4. Challenges of Vehicle Automation for Urban Deliveries

The speed at which different countries will implement autonomous vehicles for urban deliveries depends on three factors: regulationspublic opinion, and the costs of the applied technology. Currently, regulations do not properly address autonomous vehicles. Although drafting regulations and testing vehicles occur simultaneously, large-scale implementation of vehicle automation still requires considerable developments of the regulatory framework. This is fundamental to ensure the fair distribution of societal advantages and to encourage more sustainable applications. Such efforts can contribute to improving public opinion, which remains largely skeptical about technological change.

Through attitudinal surveys and pilot testing, researchers and companies try to scope expectations and perceived benefits and drawbacks of vehicle automation among the general public. For urban deliveries, particular efforts are made in the design of vehicles. Sidewalk robots that share the space with pedestrians are designed in a way that inspires a positive and nonthreatening perception by those they encounter. Yet, autonomous vehicle costs, although largely depending on the vehicle type and developer, remain high. For urban deliveries, the costs for autonomous delivery vehicles are balanced out by costs for labor. As the cost of labor increases, technology becomes relatively more affordable and accelerates the transition to vehicle automation. The question remains as if and how urban delivery concepts based on automation can create a positive business case.
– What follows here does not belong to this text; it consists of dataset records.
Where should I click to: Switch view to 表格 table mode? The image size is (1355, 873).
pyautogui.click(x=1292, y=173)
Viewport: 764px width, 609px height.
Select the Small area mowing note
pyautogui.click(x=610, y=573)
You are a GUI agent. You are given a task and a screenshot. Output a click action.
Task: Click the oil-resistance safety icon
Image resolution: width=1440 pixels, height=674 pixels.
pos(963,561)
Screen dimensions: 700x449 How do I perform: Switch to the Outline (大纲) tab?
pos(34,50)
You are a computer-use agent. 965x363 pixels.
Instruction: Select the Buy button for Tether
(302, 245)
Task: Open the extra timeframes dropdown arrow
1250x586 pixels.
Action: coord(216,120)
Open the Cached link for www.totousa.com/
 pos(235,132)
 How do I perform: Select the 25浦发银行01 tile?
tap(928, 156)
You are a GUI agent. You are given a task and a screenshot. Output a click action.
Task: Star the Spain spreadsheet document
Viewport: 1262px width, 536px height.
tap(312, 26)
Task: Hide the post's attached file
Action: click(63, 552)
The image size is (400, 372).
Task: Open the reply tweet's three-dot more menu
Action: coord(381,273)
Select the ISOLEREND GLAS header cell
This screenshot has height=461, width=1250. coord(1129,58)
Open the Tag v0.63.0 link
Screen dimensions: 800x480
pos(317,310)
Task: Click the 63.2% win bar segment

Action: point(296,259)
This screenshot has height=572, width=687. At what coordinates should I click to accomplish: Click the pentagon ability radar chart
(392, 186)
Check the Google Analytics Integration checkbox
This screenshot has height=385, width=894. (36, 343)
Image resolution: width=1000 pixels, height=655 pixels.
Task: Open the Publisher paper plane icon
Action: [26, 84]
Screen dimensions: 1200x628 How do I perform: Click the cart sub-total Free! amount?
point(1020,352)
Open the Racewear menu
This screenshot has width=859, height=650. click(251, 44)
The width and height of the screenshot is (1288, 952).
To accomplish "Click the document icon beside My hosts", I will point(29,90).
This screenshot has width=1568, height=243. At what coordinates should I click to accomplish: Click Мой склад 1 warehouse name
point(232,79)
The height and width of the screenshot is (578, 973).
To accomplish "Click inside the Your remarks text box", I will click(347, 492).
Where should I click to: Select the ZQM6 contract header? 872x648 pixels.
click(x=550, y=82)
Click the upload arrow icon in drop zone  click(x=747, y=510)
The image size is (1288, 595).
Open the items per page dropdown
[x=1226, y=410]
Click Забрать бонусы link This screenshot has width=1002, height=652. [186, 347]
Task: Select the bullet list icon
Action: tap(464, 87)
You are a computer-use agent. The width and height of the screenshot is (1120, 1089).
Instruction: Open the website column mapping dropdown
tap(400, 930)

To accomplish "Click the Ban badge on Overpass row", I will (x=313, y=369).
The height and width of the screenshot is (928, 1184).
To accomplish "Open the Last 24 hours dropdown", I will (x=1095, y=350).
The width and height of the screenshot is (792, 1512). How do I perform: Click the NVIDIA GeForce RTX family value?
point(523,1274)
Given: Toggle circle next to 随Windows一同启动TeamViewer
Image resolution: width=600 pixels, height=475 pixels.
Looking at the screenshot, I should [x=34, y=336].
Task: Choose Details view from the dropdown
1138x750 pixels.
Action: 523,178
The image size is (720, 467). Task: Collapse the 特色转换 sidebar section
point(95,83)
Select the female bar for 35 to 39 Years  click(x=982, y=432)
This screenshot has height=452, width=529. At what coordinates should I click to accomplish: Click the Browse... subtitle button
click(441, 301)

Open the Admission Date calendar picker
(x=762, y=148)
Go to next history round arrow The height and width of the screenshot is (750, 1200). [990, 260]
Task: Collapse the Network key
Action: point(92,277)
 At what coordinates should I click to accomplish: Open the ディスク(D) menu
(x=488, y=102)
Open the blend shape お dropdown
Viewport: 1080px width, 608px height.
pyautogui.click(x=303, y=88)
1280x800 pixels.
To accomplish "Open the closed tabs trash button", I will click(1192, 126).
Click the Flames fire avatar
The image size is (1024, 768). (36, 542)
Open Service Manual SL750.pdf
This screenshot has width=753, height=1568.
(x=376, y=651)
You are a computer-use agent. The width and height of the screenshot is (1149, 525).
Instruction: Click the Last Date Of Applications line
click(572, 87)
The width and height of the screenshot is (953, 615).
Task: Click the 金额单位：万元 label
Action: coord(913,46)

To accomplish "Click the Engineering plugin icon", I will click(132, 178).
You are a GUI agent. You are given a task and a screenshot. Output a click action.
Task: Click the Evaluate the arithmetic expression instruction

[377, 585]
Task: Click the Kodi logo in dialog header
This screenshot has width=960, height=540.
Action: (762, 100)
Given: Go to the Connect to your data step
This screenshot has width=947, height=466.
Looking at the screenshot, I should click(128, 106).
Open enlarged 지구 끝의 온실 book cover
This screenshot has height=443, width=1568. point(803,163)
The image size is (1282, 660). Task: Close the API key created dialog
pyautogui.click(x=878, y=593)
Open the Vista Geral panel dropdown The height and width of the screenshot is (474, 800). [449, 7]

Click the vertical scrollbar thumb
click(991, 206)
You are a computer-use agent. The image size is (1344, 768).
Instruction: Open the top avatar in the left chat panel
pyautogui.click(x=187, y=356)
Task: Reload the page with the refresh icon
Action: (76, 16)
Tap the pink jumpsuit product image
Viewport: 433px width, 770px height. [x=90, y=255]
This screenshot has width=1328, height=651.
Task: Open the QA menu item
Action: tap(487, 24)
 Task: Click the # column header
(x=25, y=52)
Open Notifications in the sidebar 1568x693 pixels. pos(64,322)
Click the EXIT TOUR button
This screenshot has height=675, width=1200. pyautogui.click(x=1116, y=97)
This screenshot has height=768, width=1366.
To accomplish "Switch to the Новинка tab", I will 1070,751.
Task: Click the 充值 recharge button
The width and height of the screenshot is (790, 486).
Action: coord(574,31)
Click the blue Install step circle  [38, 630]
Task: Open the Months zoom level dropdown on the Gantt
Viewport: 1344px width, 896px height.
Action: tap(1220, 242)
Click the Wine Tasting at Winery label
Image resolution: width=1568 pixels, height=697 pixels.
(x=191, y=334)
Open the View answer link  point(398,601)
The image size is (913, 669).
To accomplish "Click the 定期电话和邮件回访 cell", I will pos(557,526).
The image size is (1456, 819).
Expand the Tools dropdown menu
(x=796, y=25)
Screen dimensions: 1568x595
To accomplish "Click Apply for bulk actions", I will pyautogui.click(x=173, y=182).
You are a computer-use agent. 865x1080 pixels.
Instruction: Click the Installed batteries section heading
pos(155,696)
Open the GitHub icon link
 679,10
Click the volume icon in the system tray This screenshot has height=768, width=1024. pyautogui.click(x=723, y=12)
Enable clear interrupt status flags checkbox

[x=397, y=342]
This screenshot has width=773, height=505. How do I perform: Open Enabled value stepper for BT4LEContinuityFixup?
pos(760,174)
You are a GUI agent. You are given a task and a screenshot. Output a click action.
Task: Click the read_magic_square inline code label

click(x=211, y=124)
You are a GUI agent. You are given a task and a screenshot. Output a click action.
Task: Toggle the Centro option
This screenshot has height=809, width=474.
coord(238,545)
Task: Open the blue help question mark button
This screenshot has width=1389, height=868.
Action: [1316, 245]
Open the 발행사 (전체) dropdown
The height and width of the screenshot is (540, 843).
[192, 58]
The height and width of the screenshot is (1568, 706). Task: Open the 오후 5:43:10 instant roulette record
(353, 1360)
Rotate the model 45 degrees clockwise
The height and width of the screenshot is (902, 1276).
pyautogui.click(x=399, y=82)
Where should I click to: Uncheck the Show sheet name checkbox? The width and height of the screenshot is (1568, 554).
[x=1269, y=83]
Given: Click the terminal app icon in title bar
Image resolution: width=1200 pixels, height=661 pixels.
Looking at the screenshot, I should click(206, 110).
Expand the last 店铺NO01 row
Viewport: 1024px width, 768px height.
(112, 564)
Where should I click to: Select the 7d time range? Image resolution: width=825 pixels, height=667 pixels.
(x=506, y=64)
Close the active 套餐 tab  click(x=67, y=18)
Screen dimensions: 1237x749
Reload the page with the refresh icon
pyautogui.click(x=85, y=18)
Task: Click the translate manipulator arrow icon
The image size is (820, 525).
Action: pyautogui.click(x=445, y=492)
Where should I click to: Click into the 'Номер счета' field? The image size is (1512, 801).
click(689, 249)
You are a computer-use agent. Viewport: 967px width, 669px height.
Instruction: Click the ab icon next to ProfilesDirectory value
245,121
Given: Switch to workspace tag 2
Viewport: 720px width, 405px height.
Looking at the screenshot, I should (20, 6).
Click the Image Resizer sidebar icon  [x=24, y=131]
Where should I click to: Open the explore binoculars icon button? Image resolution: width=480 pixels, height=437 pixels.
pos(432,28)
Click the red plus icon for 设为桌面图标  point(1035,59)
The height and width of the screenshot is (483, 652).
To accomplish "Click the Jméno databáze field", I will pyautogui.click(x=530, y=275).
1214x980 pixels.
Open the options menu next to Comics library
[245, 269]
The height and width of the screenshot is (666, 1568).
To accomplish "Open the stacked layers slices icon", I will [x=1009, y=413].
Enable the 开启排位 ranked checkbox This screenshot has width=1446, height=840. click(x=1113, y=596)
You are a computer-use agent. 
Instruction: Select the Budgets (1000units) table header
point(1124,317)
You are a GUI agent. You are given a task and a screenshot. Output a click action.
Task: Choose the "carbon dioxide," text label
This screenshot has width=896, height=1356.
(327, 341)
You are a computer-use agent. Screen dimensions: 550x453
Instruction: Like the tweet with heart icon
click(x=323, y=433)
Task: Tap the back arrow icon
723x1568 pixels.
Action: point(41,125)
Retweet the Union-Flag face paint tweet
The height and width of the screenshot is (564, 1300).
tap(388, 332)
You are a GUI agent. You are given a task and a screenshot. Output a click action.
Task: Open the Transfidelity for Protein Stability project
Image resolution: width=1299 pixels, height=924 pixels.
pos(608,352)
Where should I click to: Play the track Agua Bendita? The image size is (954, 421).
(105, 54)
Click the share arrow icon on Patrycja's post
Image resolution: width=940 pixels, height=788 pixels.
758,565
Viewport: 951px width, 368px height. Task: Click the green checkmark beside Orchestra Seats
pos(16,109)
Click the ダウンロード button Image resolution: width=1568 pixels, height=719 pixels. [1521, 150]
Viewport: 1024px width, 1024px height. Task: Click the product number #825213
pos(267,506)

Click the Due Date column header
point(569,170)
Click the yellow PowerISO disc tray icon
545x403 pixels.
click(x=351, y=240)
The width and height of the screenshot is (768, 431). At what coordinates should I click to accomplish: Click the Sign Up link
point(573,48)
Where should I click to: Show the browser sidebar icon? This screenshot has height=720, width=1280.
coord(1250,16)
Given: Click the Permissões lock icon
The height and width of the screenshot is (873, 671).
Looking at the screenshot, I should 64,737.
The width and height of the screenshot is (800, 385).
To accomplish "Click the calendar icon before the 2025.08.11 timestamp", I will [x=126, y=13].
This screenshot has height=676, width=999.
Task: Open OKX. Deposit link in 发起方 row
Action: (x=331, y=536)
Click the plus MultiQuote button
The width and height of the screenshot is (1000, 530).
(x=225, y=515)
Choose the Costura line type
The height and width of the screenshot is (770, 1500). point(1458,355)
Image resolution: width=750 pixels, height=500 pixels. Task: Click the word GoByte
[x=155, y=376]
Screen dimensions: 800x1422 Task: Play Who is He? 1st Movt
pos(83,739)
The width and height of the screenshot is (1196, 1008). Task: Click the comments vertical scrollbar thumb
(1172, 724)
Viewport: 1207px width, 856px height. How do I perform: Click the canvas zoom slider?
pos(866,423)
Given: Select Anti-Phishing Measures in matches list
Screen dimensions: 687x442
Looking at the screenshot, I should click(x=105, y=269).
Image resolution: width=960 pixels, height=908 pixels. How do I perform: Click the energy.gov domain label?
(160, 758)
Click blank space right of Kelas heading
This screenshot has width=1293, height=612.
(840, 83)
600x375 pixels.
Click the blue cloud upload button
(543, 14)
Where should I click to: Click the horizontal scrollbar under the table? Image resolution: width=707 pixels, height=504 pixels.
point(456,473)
Other challenges to the large-scale implementation of autonomous vehicles include adapting infrastructure and issues with liability and privacy. In terms of infrastructure, ongoing tests and implementations indicate that streets and sidewalks in some Asian and North American cities are more suitable to accommodate autonomous vehicles than in European cities. To ease the testing and implementation, companies are collaborating with university campuses as well. Issues related to liability emerge because of third-party involvement in the design of safety systems, causing autonomous vehicles to face greater vulnerability to lawsuits involving product liability. Should decisions be prioritized by the likelihood, severity, and quality of life effects of the type of injury, or by the number of people injured? Although it is possible to anonymize the data captured by various sensors and cameras with which autonomous vehicles are equipped, privacy issues are emerging as this provides remote surveillance opportunities by public and private agencies.